Evlâtlarına en kıymetli mîras olan İslâm şahsiyetini ve güzel ahlâkı bırakabilmek, her anne babanın en mukaddes vazifelerindendir.

Câhiliyye devrinin İslâm’a ilk itirazı âhiret inancı sebebiyleydi. Hattâ dediler ki:

“Yâ Muhammed! Sen bu âhiret telkininden vazgeç! Putlarımıza da dokunma. O zaman biz Sana tâbî oluruz!..”

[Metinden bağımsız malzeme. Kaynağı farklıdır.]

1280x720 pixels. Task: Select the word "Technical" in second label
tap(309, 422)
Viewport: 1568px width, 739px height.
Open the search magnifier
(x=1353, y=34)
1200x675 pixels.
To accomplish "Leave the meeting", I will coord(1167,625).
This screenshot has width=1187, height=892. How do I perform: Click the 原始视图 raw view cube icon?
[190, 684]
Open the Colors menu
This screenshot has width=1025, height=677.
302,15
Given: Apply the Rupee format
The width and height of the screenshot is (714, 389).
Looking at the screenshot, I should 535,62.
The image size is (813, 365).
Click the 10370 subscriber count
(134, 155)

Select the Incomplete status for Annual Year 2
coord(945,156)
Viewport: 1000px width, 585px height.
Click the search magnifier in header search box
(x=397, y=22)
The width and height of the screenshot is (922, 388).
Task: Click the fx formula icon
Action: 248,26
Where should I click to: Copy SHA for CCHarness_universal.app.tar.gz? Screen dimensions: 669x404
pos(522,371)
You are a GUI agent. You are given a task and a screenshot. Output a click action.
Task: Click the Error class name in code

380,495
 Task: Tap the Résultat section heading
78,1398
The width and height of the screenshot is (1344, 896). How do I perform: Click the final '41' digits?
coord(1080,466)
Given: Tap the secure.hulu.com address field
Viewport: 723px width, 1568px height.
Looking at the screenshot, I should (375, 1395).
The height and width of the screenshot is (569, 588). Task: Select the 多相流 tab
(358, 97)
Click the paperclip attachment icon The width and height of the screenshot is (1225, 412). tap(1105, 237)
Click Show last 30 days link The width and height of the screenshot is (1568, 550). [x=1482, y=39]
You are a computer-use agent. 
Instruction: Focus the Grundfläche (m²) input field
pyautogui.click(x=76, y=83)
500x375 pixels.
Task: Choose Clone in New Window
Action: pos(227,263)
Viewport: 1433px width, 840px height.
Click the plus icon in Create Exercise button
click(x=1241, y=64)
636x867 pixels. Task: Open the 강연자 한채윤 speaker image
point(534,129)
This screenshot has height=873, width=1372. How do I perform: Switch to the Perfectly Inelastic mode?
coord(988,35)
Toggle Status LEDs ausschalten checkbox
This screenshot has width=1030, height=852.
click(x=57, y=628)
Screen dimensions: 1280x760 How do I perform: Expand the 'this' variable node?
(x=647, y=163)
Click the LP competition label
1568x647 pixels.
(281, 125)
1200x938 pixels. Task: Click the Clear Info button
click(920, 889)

Bütün dertleri âhiret meselesiydi. Bugün de âhireti unutturucu bir câhiliyye taarruzu, evlâtlarımızı tehdit ediyor. İnternet ve televizyonlardaki birtakım programlar, birtakım menfî modalar ve reklâmlar, nesillerimize âhireti unutturmaya çalışıyor.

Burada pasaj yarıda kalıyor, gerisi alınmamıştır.